Portuguese stage actor

Emília Cândida (1823–1908) was a popular 19th century Portuguese actress.

==Early life==
Emília Cândida Madeira was born in the Portuguese capital of Lisbon on 18 May 1823, the daughter of poor farmers. Her name was given to her in honour of her baptismal godmother. She first danced on the stage at the Teatro Nacional de São Carlos in Lisbon, while her debut as an actor was in the city of Beja as part of a company organized by her cousin, the actor António Augusto Xavier de Macedo. Soon making a name for herself, she returned to Lisbon, where she made her acting debut in the capital in November 1845 in a primitive circus shed that was the forerunner of the Teatro do Ginásio. Later, she became part of the Teatro do Ginásio company and took part in the official opening of that theatre on 16 May 1846, under the direction of the French director, Emílio Doux in a cast including the famous Portuguese actor, Actor Taborda. Soon after the opening the theatre was forced to close because of the so-called Revolution of Maria da Fonte, which were revolts against the prevailing government. Cândida then went on tour to the provinces. She returned to the Ginásio after it reopened in November 1852, following modernization.

==Career==
Emília Cândida's career in the Ginásio was long and acclaimed, playing opposite actors such as Taborda, Amélia Vieira, Eugênia Câmara, Emília das Neves, Adelina Abranches and João Anastácio Rosa. In addition to performing in comedies at the Ginásio, Cândida also took part in what were known in Portugal as "magazine" shows or revues, performing in the first such show in Lisbon, at the Ginásio, in 1851. Around 1855 she moved to the D. Maria II National Theatre, where she stayed for most of the rest of her career, playing major roles as part of the Rosas & Brazão and C. Santos & Pinto theatre companies, among others. In 1880 she formed the Society of Dramatic Artists theatre company, together with Augusto Rosa, João Anastácio Rosa, Eduardo Brazão, Rosa Damasceno, Virgínia Dias da Silva and Joaquim de Almeida. After successive successes in Portugal, she went with part of the cast to Brazil in 1886.

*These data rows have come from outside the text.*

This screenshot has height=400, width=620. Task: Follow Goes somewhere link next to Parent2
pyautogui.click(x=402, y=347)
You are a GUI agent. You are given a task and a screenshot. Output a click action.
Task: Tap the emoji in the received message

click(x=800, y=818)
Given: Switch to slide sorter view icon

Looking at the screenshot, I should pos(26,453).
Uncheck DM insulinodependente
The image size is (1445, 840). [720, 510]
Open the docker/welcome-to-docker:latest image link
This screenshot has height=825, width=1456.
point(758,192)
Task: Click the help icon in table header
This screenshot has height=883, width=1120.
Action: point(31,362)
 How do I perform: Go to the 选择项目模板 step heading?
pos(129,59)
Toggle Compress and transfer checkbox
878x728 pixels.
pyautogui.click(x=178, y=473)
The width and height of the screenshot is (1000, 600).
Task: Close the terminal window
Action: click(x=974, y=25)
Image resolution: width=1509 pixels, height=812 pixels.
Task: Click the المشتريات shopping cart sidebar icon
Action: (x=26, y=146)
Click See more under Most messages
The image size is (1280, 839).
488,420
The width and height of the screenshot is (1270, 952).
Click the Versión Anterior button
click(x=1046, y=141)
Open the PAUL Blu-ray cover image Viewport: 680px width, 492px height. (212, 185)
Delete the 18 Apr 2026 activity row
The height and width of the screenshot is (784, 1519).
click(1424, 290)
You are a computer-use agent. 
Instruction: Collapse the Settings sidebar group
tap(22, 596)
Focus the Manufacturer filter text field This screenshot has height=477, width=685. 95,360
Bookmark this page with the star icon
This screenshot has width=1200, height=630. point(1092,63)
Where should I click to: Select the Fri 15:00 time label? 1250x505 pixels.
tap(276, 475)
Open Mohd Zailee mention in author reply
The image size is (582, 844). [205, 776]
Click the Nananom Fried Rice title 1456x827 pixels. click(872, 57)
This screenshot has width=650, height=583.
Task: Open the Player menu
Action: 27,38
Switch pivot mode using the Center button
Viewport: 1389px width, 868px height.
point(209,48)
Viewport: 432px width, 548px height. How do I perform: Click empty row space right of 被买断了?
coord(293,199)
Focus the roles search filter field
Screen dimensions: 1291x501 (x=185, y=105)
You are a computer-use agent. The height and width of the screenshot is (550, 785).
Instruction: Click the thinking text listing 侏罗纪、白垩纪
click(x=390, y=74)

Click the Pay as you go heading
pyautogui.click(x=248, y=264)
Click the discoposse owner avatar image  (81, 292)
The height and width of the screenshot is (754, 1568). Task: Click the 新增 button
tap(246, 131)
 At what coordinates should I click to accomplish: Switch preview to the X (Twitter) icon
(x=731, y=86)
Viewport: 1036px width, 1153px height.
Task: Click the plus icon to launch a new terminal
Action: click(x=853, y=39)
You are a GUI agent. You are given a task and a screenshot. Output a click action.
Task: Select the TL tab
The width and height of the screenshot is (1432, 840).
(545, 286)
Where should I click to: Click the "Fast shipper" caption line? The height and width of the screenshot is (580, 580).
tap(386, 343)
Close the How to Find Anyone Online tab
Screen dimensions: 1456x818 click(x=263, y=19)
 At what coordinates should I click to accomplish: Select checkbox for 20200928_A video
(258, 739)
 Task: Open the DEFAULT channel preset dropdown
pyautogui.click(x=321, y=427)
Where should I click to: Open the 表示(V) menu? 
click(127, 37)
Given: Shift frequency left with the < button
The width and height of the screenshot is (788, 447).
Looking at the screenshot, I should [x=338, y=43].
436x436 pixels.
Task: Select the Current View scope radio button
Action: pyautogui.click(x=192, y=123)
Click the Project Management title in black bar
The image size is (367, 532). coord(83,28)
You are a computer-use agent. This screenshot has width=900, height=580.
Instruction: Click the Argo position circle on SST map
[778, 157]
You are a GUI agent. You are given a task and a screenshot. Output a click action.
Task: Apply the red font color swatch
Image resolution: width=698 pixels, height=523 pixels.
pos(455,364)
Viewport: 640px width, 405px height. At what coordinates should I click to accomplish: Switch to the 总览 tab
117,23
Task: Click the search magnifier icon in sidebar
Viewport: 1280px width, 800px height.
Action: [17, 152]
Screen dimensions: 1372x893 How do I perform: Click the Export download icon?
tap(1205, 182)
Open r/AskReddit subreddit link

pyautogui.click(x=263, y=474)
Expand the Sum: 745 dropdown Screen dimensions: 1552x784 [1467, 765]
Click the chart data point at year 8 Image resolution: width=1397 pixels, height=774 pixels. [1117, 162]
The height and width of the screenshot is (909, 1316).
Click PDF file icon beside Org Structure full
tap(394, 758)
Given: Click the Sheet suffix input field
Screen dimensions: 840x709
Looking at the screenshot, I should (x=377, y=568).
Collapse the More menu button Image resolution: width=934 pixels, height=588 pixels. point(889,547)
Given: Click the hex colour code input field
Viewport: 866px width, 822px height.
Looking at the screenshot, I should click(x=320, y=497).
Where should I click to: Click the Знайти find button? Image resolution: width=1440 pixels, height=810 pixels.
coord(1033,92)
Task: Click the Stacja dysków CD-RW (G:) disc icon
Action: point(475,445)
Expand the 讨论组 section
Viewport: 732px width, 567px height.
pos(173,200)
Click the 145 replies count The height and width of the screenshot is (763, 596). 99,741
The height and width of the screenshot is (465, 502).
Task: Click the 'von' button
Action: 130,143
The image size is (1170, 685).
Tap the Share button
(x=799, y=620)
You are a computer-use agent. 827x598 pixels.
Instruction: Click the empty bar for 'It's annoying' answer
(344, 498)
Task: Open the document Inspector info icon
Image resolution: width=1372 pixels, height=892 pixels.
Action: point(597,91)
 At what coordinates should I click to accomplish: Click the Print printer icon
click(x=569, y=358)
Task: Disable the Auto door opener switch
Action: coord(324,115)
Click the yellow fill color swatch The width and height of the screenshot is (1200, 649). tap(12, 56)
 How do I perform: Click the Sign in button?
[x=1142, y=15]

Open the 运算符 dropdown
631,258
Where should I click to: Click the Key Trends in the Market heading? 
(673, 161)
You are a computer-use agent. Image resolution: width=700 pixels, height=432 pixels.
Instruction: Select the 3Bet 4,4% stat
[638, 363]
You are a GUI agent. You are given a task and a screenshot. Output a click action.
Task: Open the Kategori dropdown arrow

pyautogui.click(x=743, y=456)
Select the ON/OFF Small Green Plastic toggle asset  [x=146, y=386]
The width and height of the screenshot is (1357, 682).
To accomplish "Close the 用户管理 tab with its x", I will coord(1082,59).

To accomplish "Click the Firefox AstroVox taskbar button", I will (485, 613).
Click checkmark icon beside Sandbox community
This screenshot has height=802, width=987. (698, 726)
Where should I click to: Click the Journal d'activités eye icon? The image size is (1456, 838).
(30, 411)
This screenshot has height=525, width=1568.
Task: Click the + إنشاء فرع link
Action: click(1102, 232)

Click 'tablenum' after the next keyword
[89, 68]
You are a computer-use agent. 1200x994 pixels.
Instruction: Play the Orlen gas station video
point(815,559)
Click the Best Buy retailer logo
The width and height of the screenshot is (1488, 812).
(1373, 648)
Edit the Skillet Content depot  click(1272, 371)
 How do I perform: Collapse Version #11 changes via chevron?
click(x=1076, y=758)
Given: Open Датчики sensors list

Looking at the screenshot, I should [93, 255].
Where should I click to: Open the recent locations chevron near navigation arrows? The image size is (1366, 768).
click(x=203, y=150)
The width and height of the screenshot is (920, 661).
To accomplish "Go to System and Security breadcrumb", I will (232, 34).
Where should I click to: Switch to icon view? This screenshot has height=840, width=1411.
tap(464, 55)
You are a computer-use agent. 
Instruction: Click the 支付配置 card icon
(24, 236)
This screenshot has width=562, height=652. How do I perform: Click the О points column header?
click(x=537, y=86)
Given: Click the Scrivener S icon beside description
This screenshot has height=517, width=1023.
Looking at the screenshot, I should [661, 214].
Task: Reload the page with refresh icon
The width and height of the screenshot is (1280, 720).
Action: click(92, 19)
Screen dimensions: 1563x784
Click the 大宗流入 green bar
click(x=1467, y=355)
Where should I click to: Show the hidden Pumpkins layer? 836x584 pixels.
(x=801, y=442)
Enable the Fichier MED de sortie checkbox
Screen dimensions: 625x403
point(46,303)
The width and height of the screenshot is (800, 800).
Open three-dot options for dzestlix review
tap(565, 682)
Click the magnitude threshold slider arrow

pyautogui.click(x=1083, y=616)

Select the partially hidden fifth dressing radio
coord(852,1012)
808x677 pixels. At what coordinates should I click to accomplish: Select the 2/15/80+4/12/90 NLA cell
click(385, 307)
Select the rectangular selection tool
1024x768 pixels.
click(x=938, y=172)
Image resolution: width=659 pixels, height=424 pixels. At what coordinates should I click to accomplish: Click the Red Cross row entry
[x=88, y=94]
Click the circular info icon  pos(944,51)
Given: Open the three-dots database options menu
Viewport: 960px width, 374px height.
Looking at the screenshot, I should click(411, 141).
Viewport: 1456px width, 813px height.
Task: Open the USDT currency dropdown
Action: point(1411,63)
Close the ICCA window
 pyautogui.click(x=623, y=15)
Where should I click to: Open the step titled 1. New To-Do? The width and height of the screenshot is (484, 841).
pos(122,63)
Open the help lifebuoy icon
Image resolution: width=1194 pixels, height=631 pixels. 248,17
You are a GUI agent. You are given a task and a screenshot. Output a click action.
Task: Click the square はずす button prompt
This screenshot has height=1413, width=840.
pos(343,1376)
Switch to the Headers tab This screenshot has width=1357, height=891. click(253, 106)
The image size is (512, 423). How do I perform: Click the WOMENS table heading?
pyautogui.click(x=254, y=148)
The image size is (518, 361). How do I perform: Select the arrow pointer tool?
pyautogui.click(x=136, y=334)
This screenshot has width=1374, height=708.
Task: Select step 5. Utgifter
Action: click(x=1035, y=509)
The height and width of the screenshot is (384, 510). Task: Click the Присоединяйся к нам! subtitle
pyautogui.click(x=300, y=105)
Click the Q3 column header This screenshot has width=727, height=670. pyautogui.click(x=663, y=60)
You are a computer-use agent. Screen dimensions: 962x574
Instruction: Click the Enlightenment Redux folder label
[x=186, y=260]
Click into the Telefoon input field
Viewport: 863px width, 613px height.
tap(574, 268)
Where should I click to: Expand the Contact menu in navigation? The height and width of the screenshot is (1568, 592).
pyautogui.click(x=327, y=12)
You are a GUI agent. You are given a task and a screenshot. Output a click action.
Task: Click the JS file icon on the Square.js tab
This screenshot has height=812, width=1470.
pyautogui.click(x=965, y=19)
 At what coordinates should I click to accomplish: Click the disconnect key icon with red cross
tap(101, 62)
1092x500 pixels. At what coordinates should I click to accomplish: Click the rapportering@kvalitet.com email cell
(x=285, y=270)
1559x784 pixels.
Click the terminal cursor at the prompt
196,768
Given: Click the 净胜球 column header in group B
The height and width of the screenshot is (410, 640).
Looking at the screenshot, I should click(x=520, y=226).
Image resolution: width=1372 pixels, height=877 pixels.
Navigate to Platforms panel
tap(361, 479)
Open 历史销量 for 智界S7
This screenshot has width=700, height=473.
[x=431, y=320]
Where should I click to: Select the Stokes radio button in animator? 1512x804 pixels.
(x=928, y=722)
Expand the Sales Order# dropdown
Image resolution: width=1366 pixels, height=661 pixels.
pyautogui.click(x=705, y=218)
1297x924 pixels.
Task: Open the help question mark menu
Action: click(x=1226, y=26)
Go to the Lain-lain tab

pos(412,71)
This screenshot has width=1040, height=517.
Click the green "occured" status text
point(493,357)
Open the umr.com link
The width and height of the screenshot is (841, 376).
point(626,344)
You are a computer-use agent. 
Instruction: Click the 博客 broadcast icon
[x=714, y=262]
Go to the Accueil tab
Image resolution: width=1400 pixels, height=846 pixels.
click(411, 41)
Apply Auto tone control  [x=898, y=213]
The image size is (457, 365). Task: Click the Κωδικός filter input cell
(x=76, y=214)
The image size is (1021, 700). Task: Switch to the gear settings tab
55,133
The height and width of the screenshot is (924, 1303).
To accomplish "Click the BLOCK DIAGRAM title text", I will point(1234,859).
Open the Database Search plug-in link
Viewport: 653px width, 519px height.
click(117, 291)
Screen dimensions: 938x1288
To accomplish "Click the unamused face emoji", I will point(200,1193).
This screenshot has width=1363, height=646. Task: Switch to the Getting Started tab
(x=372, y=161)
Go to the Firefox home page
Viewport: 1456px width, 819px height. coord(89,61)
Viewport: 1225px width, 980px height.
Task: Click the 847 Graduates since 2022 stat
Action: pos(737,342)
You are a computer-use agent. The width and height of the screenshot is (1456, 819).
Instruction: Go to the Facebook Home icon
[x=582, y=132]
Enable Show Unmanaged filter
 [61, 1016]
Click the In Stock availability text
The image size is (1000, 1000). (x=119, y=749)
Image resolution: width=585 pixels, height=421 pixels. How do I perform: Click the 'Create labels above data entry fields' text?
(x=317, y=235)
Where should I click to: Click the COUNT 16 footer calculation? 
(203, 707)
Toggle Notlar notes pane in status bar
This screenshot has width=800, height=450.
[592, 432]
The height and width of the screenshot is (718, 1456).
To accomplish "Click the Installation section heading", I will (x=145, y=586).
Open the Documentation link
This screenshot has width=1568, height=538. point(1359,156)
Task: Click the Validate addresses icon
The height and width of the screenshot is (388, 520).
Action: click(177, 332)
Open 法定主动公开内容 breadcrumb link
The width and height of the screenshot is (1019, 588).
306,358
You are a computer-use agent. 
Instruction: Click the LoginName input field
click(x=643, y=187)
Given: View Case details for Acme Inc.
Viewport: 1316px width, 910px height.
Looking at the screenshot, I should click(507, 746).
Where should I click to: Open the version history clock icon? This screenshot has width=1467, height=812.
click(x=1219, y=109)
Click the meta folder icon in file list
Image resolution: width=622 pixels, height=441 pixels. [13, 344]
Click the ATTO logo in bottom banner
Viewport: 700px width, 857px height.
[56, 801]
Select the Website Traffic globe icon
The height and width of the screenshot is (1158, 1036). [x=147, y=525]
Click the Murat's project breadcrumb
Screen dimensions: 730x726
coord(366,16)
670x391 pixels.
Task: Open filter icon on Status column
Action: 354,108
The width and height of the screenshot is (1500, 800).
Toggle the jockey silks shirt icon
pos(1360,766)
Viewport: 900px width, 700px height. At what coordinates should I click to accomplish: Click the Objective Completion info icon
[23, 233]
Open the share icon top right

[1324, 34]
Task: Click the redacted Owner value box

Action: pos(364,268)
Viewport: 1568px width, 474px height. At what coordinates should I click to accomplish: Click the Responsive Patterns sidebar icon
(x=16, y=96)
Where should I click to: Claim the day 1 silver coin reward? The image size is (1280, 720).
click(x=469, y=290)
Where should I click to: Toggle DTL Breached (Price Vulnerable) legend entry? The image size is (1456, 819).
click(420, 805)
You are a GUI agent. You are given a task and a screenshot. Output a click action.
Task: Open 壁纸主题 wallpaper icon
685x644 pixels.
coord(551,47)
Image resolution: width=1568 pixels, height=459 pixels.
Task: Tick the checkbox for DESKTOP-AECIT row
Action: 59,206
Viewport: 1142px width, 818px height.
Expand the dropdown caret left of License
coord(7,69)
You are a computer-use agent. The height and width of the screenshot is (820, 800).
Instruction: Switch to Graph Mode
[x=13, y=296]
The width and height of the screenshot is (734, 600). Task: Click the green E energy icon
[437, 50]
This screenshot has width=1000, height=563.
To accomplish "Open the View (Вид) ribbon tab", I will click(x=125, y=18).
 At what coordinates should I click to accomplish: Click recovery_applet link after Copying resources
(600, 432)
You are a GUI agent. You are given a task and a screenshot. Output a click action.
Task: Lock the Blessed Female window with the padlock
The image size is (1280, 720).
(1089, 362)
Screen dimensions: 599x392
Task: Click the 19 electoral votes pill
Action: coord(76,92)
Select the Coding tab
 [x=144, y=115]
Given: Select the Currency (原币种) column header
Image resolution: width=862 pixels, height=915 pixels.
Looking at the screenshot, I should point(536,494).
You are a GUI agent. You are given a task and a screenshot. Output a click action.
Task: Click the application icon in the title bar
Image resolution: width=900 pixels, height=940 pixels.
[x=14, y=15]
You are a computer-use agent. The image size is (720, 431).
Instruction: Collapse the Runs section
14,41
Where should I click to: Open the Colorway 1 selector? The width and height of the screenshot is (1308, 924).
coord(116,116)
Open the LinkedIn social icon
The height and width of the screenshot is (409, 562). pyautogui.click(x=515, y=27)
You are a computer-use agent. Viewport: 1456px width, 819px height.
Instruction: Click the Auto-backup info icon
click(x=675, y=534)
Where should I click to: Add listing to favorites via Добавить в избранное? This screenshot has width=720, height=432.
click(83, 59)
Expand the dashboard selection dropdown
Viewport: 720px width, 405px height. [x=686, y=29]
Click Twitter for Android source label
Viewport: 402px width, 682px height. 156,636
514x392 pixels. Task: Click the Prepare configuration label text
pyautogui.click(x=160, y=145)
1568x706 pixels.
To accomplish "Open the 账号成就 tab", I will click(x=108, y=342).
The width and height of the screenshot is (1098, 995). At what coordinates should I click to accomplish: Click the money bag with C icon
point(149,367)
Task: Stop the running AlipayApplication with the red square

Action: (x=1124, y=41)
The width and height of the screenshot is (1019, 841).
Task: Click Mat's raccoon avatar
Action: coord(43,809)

Emília Cândida left the theatre at the beginning of the 20th century. She was becoming blind and ill and, like many actors of the time, was poor as she had no pension. On 2 May 1906, she said goodbye at a benefit and tribute night at the D. Maria II. She died on 11 February 1908. She had never married but did have one child. She is buried at the Prazeres Cemetery in Lisbon.